As the world-famous Berlin Philharmonic under its chief conductor Kirill Petrenko struck the final chords of Sergei Rachmaninov’s Second Symphony on Saturday evening, the audience rose to its feet to give it a long and rapturous standing ovation.
“Attending a real concert changes everything,” said one audience member, Peter, in his thirties. “I have been watching concerts on video but that’s nothing compared to this.”
For violinist Aleksandar Ivic, too, the return to stage before a crowd has been nothing less than emotional.
“For months, we have been playing without an audience, which is still better than nothing.

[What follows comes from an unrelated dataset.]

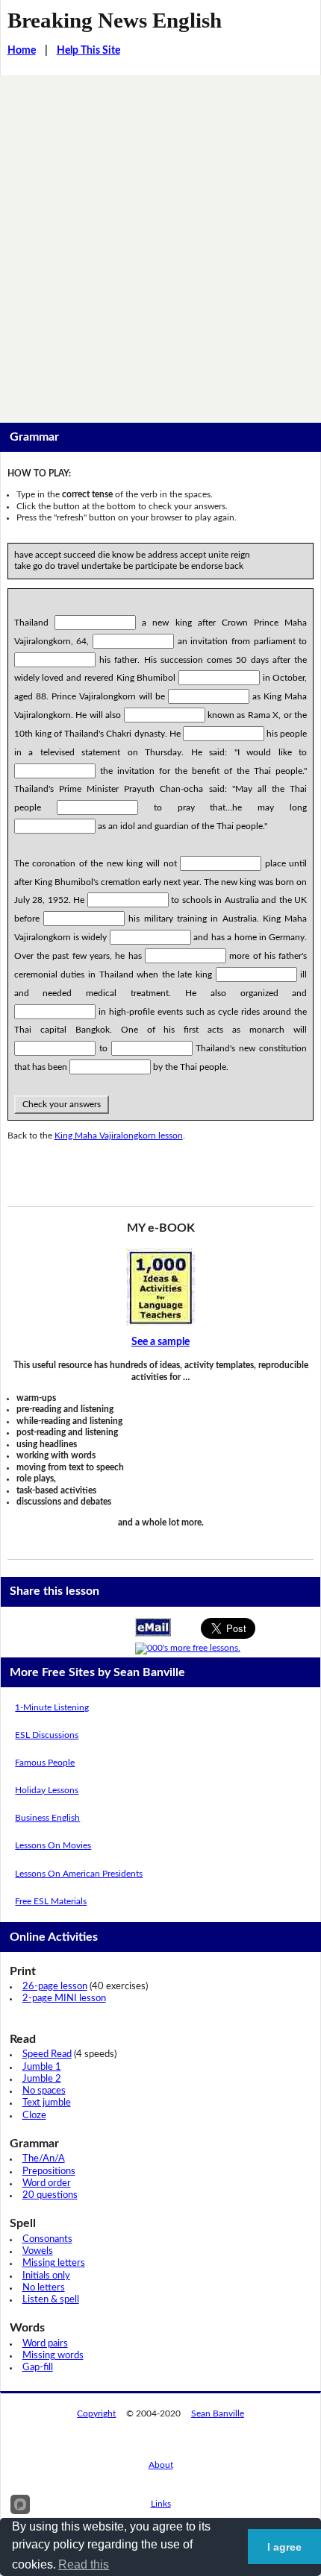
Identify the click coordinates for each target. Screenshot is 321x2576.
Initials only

But the spectators make the difference between 2D and 3D,” he told AFP.
It is “us plus the public that can bring us to a state that we cannot achieve by playing alone,” he said.
As in other countries around the world, Germany’s cultural scene has been devastated by repeated shutdowns aimed at stemming the spread of the virus.

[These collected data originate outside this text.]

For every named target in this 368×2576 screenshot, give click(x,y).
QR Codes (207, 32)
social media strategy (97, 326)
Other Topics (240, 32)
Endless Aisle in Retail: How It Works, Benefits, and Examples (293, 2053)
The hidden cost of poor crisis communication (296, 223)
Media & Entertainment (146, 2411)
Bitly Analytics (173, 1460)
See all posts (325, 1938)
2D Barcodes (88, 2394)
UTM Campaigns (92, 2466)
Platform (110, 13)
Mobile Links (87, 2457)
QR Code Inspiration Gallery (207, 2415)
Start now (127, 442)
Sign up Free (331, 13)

Some opera houses and symphony orchestras improvised during the summer, taking advantage of the good weather to bring performances outdoors including to backyards of private residences, or to smaller audiences.
But after a limited restart in the autumn when set numbers of spectators were allowed indoors again, concert halls and theatres were shut once more from November.

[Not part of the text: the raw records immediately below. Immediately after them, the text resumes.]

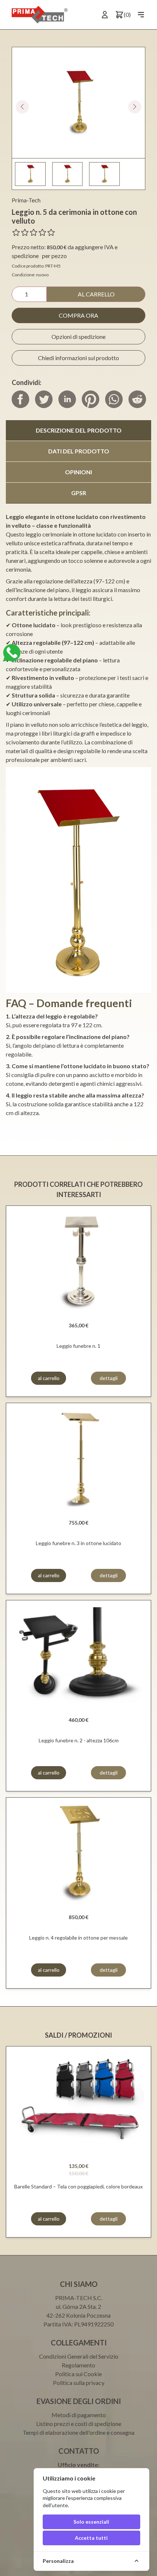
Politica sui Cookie (78, 2373)
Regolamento (78, 2365)
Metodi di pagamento (78, 2414)
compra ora (78, 315)
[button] (134, 106)
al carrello (96, 294)
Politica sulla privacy (78, 2382)
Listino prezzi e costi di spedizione (78, 2423)
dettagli (109, 1378)
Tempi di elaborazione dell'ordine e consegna (78, 2432)
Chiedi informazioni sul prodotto (78, 357)
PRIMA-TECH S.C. (78, 2297)
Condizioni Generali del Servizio (78, 2356)
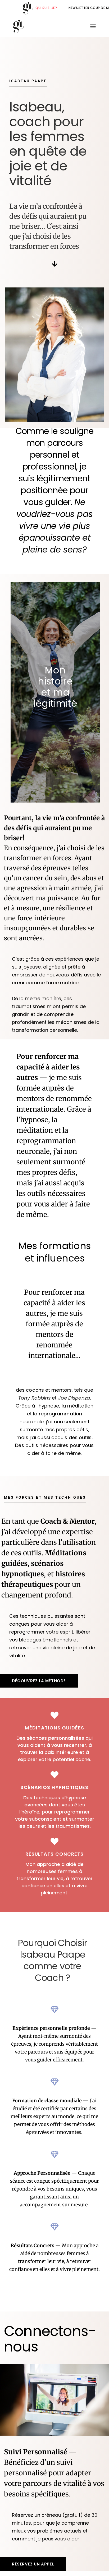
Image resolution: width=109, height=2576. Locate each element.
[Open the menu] (93, 26)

Some shops were allowed to reopen in March following the latest shutdown in December, nurturing hopes that cultural facilities might be able to welcome live audiences again.
But infection numbers have since risen, and are now surging at an exponential rate.
Chancellor Angela Merkel, who is meeting regional leaders of Germany’s 16 states later Monday to decide new measures to contain the virus, has warned that a shutdown will have to be tightened again.
With Germany’s inoculation campaign also progressing at a sluggish pace, the country is poised for further restrictions into April.
Despite the dismal prospects, the Berlin Philharmonic’s general manager Andrea Zietschmann said her institution had joined in Berlin authorities’ pilot project to find a way for the culture sector to operate despite the pandemic.
Just ahead of the concert, Zietschman went on stage to voice her and “the musicians’ emotions” at greeting a crowd again.
Tests, masks, distance
At the Philharmonic’s concert, strict rules were in place to reduce the risk of contagion.
Spectators were required to give their names when purchasing the tickets, which were not transferable.
They were then mandated to get a free test on the day of the concert in one of five centres cooperating with the Philharmonic or at the concert hall itself.
Medical staff in protective suits were at hand to administer the swabs.
Those testing positive would have their tickets reimbursed, although no one had to be turned away from Saturday’s concert.
During the show, it was masks on for all spectators.
Every next seat was left unoccupied.
To limit movements around the hall, no refreshments were sold, and no coat check service offered.
The site was also regularly disinfected and aerated with a specialised air-conditioning system.
Musicians sat a metre (three feet) apart, except for wind players, who were at 1.5 metres apart.
In all, about a dozen concert halls and theatres joined in the pilot project.
The Berliner Ensemble, a theatre company founded by Bertolt Brecht, put up its first show in months with an audience on Friday evening before several hundred people.
“What is important is that culture is put back on the rails. In Spain, in Poland, in Luxembourg, there is theatre, opera,” said Berliner Ensemble director Oliver Reese.
“We are in mid-March and we still have no idea what will happen in April or May. We cannot bear that,” he said.